CHP’den 2011 seçimlerinde milletvekili seçilerek 7 Haziran 2015 seçimlerine kadar görev yapan Faik Tunay, milletvekilliği süresinde 4 kez Fethullah Gülen’i ziyaret ettiğini belirtti. Ziyaretlerinin ikisinin heyetlerle birlikte olduğuna değinen Tunay, görüşmelerden hem MİT'i hem de CHP Genel Başkanı Kemal Kılıçdaroğlu'nu bilgilendirdiğini söyledi. Tunay, sağ kökenli bir siyasetçi olarak tüm tarikat ve cemaatlerle aynı ilişkiyi kurduğunu, Gülen cemaati ile ilişkisinin cemaat mensubiyetine dayanmadığını söyledi. Tunay, 17 Aralık 2013'ten sonra cemaate karşı tavır aldığını da ifade etti.
Odatv’nin sorularını yanıtlayan Tunay’ın sözleri şöyle:
-15 Temmuz darbesinden sonra "kandırıldım" diyen çok insan var. Siz de "kandırıldım" diyor musunuz?
15 Temmuz darbe teşebbüsünden beri bir iki tip insan var. Bir gerçekten hiçbir şeye karışmamış, olayları tiyatro izler gibi izleyen insanlar. Bir de 'kandırıldık, aldatıldık' diyen insanlar. Ben asla kendim için 'kandırıldım aldatıldım' demiyorum. Ben hiçbir zaman Cemaat'in içerisinde yer almadım. Kim kandırılır, kim aldatılır? Takdir edersiniz ki beraber iş yapan, beraber yürüyen insanlar bir zaman geçtikten sonra derler ki 'kandırıldım, aldatıldım veya ben bunları yanlış tanımışım'. Bugüne kadar ne benim, ne akrabamın Cemaat'le böyle bir ilişkisi yok. Benim öz amcamın oğlu Hava Kuvvetleri'nde Cemaat tarafından mağdur edilmiş, pilot olması engellenmiş ve kalp hastası diye rapor verilmiş bir şahıs. Araştırıp, bakabilirsiniz. Böyle bir akrabalık ilişkisi olan birisinin Cemaat'le içli dışlı olması düşünülemez.

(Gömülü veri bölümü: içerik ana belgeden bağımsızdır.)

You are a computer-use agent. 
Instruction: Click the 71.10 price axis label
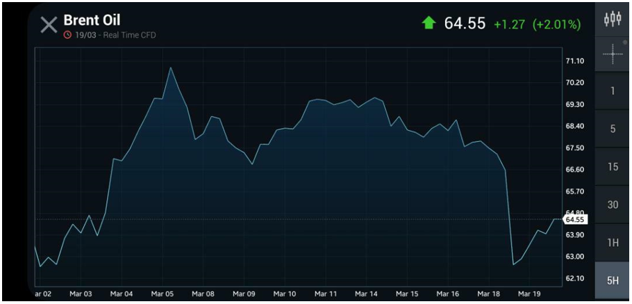pos(574,61)
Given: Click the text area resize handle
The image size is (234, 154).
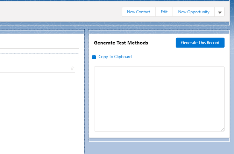Looking at the screenshot, I should [x=222, y=130].
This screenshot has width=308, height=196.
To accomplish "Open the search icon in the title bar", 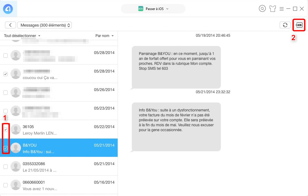I will 262,8.
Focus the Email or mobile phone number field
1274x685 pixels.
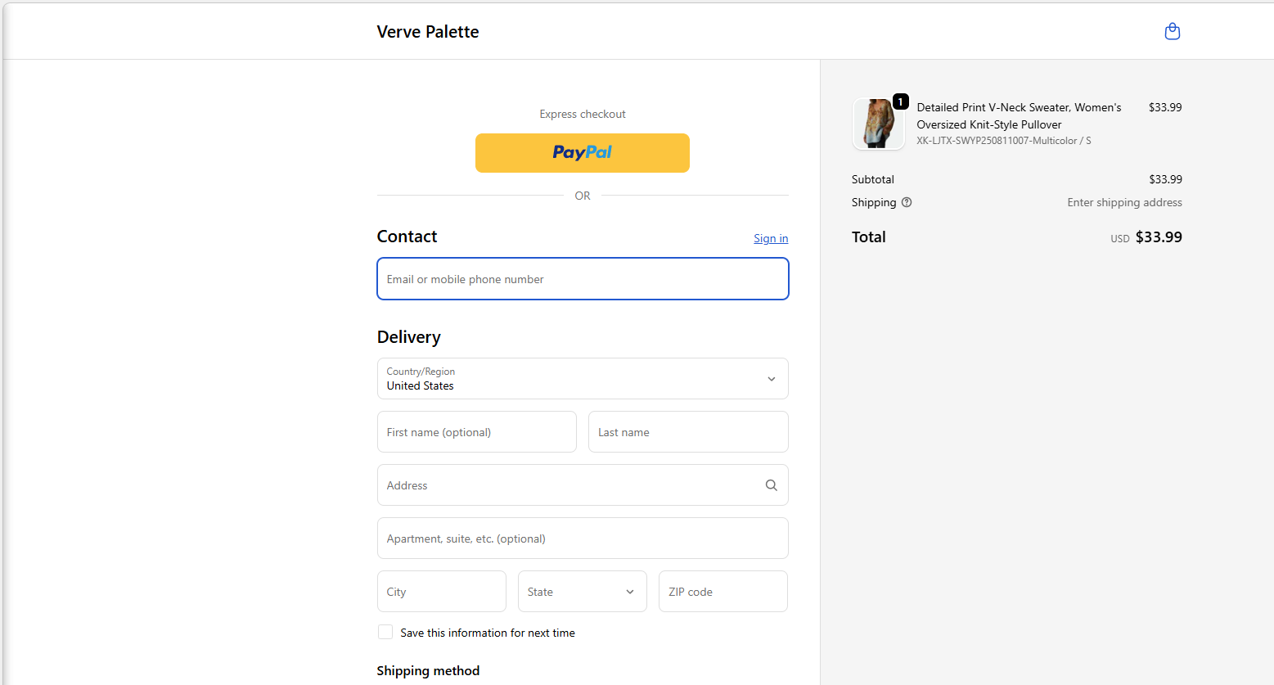point(582,279)
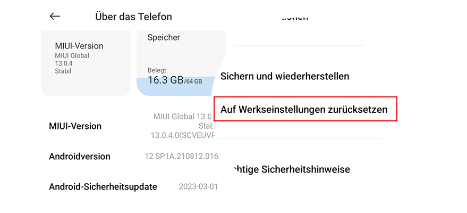Image resolution: width=467 pixels, height=213 pixels.
Task: Open the Speicher storage card title
Action: [164, 37]
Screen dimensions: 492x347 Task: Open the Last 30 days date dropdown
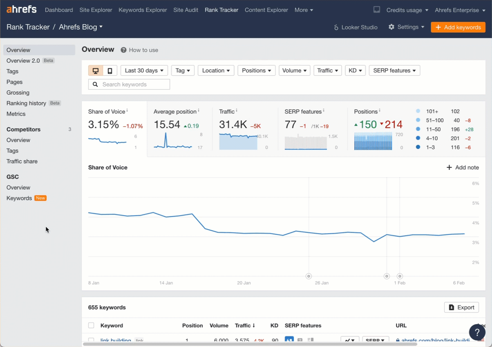pos(144,70)
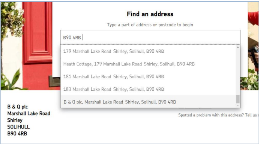Viewport: 260px width, 145px height.
Task: Focus the address search field with B90 4RB
Action: [150, 37]
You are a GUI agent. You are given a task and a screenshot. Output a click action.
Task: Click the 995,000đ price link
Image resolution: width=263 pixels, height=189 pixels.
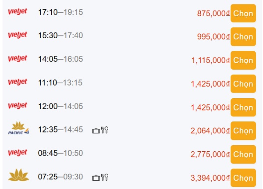coord(213,36)
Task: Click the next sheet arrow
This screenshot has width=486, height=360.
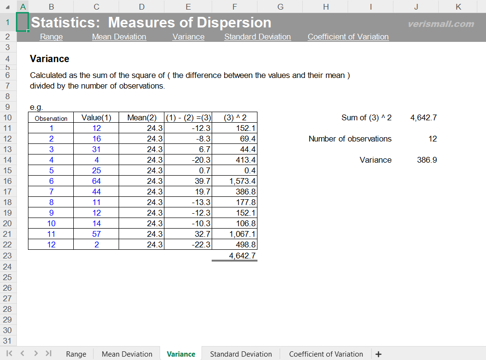Action: click(x=35, y=354)
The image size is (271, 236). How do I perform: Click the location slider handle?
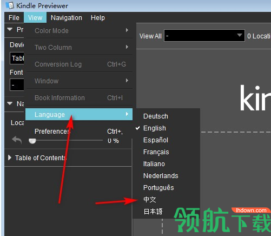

Cemaat okullarına neden gitti?
-Siz CHP'de hep Cemaat'e yakın göründünüz. Hatta kumpas davalarında Başbuğ'u da eleştirdiniz?

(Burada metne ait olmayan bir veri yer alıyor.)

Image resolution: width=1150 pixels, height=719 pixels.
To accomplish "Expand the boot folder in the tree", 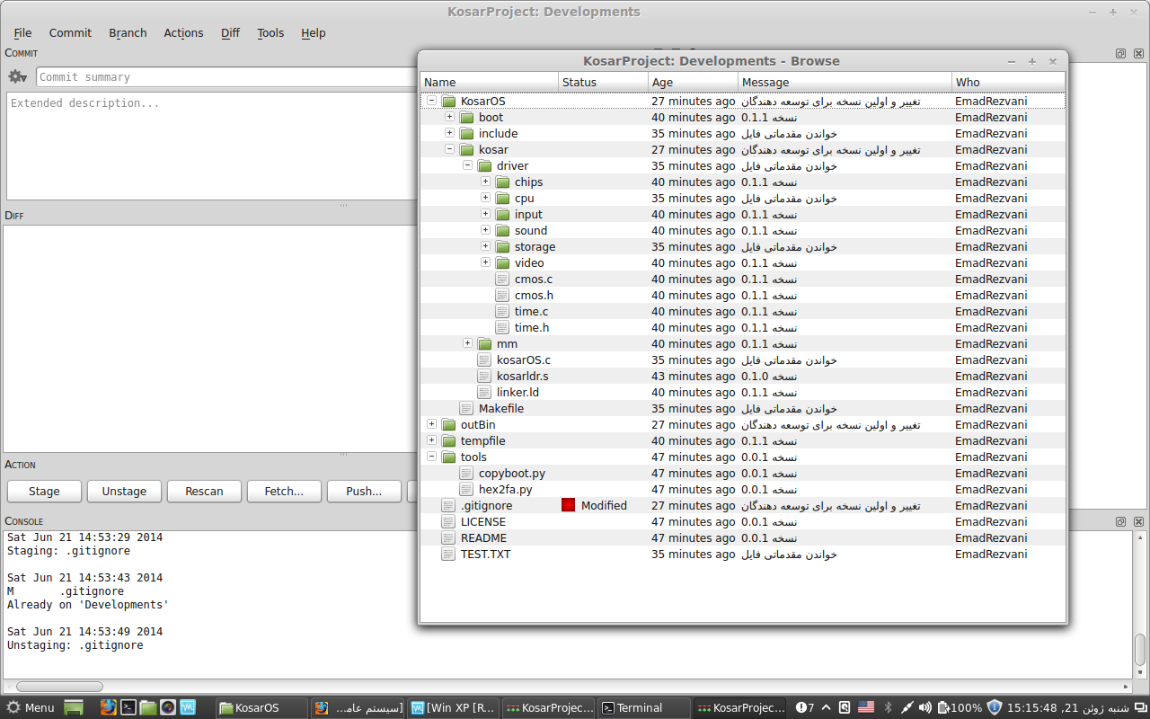I will pyautogui.click(x=449, y=117).
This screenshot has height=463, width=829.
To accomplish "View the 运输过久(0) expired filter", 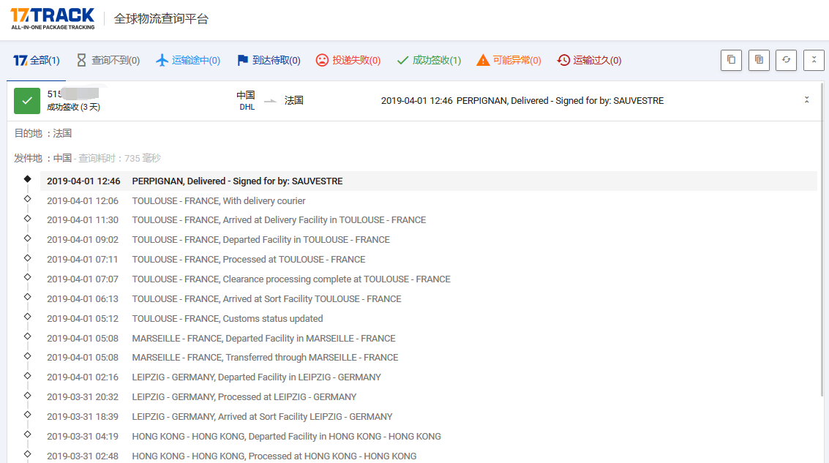I will tap(589, 61).
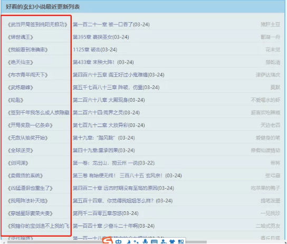Open novel 《我用阵法补天地》
This screenshot has height=244, width=287.
pos(27,201)
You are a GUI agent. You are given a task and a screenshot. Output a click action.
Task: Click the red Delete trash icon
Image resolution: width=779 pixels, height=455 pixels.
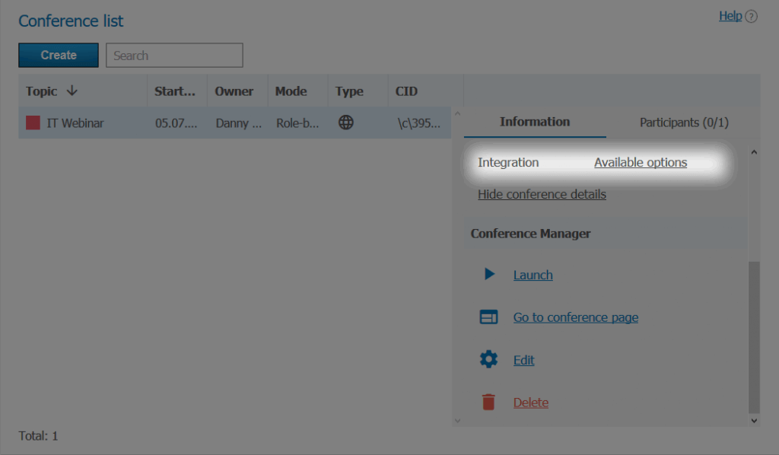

Ben zamanında Samanyolu'na da çıktım, Zaman'a da çıktım, Türkçe Olimpiyatları'na da gittim, Afrika'da okullara gittim, bunların hiçbirisini inkar etmiyorum. Ama benim gittiğim zamanda buralara gitmeyeni ayıplıyorlardı. Hatta CHP içerisinde son zamanlarda Atatürkçülüğü tartışılmaz olan Nur Serter bile son yaptığı Afrika gezisinde Cemaat'in okuluna gitti.Bunlar ayrı mesele. Ama ben o dönem, Ergenekon-Balyoz sürecinde ben şunu söyledim: Ordu'nun içerisinde darbe meyillisi insanlar elbette ki var ama kurunun yanında yaş da yanıyor, bir sürü suçsuz insan da atılıyor.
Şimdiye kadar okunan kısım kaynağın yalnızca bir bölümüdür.